Abstract

Objective: We examined whether chronic leptin treatment of diet-induced obese (DIO) rats promotes or alleviates the susceptibility to continued high-fat (HF) feeding. Secondly, we examined if voluntary wheel running (WR) is beneficial in reducing the trajectory of weight gain in HF-raised leptin resistant rats.

Research Design and Methods: Sprague-Dawley rats were chow or HF fed for five months, and then hypothalamic leptin overexpression was induced through central administration of rAAV-leptin while continuing either chow or HF diet. Two weeks later, half of the rats in each group were provided access to running wheels for 38 days, whilst maintained on either chow or HF.

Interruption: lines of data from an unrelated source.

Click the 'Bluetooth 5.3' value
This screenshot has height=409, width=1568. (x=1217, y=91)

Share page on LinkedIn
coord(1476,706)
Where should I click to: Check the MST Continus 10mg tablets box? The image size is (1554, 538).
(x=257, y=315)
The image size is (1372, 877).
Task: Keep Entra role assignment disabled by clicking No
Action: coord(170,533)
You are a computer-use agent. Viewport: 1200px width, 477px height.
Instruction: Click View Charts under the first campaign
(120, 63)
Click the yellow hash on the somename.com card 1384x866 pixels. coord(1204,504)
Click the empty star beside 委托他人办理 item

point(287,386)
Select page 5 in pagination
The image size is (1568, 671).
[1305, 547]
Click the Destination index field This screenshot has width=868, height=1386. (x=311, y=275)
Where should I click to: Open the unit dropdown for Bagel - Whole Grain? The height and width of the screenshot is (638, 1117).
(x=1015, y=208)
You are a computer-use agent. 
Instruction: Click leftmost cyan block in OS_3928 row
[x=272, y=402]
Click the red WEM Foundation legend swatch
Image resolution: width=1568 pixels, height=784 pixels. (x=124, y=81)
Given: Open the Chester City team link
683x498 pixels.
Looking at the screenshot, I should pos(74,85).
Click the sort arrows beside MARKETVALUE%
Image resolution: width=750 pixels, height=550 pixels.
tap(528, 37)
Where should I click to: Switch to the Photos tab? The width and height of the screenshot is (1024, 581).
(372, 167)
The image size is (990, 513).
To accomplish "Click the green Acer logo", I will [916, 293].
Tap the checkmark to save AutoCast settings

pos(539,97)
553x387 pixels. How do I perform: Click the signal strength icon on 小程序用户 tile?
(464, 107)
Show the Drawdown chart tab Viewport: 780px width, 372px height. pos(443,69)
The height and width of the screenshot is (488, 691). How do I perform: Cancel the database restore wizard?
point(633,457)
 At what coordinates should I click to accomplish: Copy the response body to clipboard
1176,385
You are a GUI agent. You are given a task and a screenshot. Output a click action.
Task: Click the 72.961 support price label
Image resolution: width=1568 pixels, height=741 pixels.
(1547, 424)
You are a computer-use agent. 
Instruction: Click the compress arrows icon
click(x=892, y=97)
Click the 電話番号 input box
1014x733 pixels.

Results: In chow-raised rats, either WR or leptin reduced the trajectory of weight gain, and the combined effect of both treatments was additive. In HF-raised leptin-resistant rats, leptin overexpression first transiently reduced weight gain, but then accelerated the weight gain 2-fold over controls. WR in HF-raised was 6-fold less than in chow raised rats and did not affect the weight gain. Surprisingly, WR plus leptin completely prevented the weight gain. This synergy was associated with enhanced hypothalamic signal transducer and activator of transcription 3 (STAT3) phosphorylation and suppressor of cytokine signaling 3 (SOCS3) expression in the WR plus leptin compared with leptin-treated sedentary HF counterparts. This enhanced STAT3 signaling associated with the combination treatment occurred only in HF-raised, leptin-resistant, and not in chow-raised, leptin-responsive rats.

Conclusions: Chronic leptin treatment in diet-induced obese rats accelerates dietary obesity. However, leptin combined with WR prevents further dietary weight gain. Thus, this combination therapy may be a viable anti-obesity treatment.